We face the awkward situation to do our best to make people become aware that the so-called Attachment Evolution is but a backtrack move to Pre-Bowlbyian times. As we don't think this is the best of places to discuss these issues at length, we simply wanted to lay emphasis on the fact that the so-called self-appointed Post-Bowlbyian "Modern Consensus" boils down to a circuituous way of deviating from Bowlby's rigorous stance about laborious adherence to the Scientific Methodology* by adopting the speculative, armchair thinking of resorting to introspective instruments or tools, which by the simple expedient of interviewing an adult for a few hours, direct observations of child-environment interactions can be dispensed with. Hence, postings dealing with this "Modern Consensus" approach will be considered off-topic.
The Scientific Method
Definitions of scientific method use such concepts as objectivity of approach to and acceptability of the results of scientific study. Objectivity indicates the attempt to observe things as they are, without falsifying observations to accord with some preconceived world view. Acceptability is judged in terms of the degree to which observations and experimentations can be reproduced.
Furthermore, agreement of a conclusion with an actual observation does not itself prove the correctness of the hypothesis from which the conclusion is derived. It simply renders the premise that much more plausible.
The ultimate test of the validity of a scientific hypothesis is its consistency with the totality of other aspects of the scientific framework. This inner consistency constitutes the basis for the concept of causality in science, according to which every effect is assumed to be linked with a cause.
Scientists, like other human beings, may individually be swayed by some prevailing worldview to look for certain experimental results rather than others, or to "intuit" some broad theory that they then seek to prove.

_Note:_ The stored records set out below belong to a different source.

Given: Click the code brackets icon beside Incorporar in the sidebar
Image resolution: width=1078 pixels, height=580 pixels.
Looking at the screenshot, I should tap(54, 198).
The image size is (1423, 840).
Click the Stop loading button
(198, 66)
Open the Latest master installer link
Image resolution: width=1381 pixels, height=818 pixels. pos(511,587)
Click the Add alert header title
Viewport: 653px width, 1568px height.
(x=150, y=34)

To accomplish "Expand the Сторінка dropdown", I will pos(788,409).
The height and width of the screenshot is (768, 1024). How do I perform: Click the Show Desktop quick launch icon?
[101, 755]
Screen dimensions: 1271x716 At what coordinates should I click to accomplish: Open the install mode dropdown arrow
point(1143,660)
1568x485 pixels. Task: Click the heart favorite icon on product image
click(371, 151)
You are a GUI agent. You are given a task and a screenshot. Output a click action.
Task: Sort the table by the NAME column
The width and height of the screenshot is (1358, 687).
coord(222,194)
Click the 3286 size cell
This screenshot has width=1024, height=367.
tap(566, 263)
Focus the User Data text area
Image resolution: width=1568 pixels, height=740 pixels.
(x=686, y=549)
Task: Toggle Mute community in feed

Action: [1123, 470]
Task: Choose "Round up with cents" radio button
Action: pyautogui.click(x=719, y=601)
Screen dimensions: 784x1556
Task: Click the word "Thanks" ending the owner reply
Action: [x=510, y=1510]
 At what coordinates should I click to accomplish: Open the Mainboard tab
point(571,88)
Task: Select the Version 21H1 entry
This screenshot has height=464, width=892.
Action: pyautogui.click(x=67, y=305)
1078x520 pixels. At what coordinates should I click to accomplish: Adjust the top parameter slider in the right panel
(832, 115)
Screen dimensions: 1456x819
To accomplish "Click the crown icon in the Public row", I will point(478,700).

The scientific community as a whole, however, judges the work of its members by the objectivity and rigour with which that work has been conducted; in this way the scientific method prevails.
Developmental Psychology
We have never heard of a psychological theory that can escape the gauntlet of advancing a theory of Psychic Development. Those in vogue ever since Freud stubbornly insist in seeing the infant as hopelessly handicapped to get in touch with the outside world. Particularly with distinct, preferred persons in close contact with the infant, which we generically call "mother·".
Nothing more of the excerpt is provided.